New Developing Lives Developing Lives is a robust and sophisticated interactive experience in which each student “raises” a virtual child from sperm-and-egg to teenager—fully integrated into LaunchPad. With Developing Lives, each student creates a personal profile, selects a virtual partner (or chooses to be a single parent), and marks the arrival of their newborn (represented by a unique avatar based on the parents’ characteristics). As the child grows, the student responds to events both planned and unforeseen, making important decisions (nutrition choices, doctor visits, sleeping location) and facing uncertain moments (illness, divorce, a new baby), with each choice affecting how the child grows. Throughout, Developing Lives deepens each student’s attachment and understanding of key concepts in the field with immediate, customized feedback based on child development research. It integrates more than 200 videos and animations and includes quizzes and essay questions that are easy to assign and assess.

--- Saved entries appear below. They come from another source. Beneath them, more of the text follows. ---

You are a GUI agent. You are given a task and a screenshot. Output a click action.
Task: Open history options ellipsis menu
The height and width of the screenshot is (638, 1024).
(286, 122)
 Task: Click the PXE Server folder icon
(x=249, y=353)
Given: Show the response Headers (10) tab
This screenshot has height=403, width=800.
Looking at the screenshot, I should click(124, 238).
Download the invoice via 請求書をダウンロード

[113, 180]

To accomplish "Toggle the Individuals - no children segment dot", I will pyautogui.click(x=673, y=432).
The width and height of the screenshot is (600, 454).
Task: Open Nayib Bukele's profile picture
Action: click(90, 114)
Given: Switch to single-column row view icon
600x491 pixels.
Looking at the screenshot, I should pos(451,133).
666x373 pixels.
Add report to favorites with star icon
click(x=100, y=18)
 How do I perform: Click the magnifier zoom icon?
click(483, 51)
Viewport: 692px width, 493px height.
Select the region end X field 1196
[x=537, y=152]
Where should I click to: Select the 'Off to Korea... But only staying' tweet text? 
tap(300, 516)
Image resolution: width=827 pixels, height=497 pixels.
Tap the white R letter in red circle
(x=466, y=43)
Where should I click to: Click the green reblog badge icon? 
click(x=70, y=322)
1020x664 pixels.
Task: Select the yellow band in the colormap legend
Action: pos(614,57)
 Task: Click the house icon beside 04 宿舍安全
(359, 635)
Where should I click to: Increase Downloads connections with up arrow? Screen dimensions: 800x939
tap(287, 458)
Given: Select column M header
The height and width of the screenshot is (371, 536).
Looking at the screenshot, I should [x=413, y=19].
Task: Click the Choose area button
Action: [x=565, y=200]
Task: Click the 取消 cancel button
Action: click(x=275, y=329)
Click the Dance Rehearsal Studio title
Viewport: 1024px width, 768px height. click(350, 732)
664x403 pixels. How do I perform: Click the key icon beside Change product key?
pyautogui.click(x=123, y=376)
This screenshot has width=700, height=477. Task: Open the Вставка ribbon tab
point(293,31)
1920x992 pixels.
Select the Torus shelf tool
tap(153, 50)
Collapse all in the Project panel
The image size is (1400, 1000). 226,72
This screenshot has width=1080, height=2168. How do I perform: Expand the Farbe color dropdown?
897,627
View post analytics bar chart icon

New Integration with LaunchPad Throughout the book, the margins include LaunchPad call-outs to online videos about people in a particular context or key scientists who might become role models. For example, Susan Beal, the Australian scientist who revolutionized our understanding of SIDS (sudden infant death
syndrome) and infant sleep is shown. The video demonstrates that she is not an aloof expert, but a wife and mother, like many students and their relatives. Application to Developing Lives (described above) and Data Connections activities (described below) are also highlighted for the reader.
Renewed Emphasis on Critical Thinking and Application in the Pedagogical Program We all need to be critical thinkers. Virtually every page of this book presents questions as well as facts. A new marginal feature, Think Critically, encourages student reflection and analysis. There are no pat answers to these questions: They could be used to start a class discussion or begin a long essay.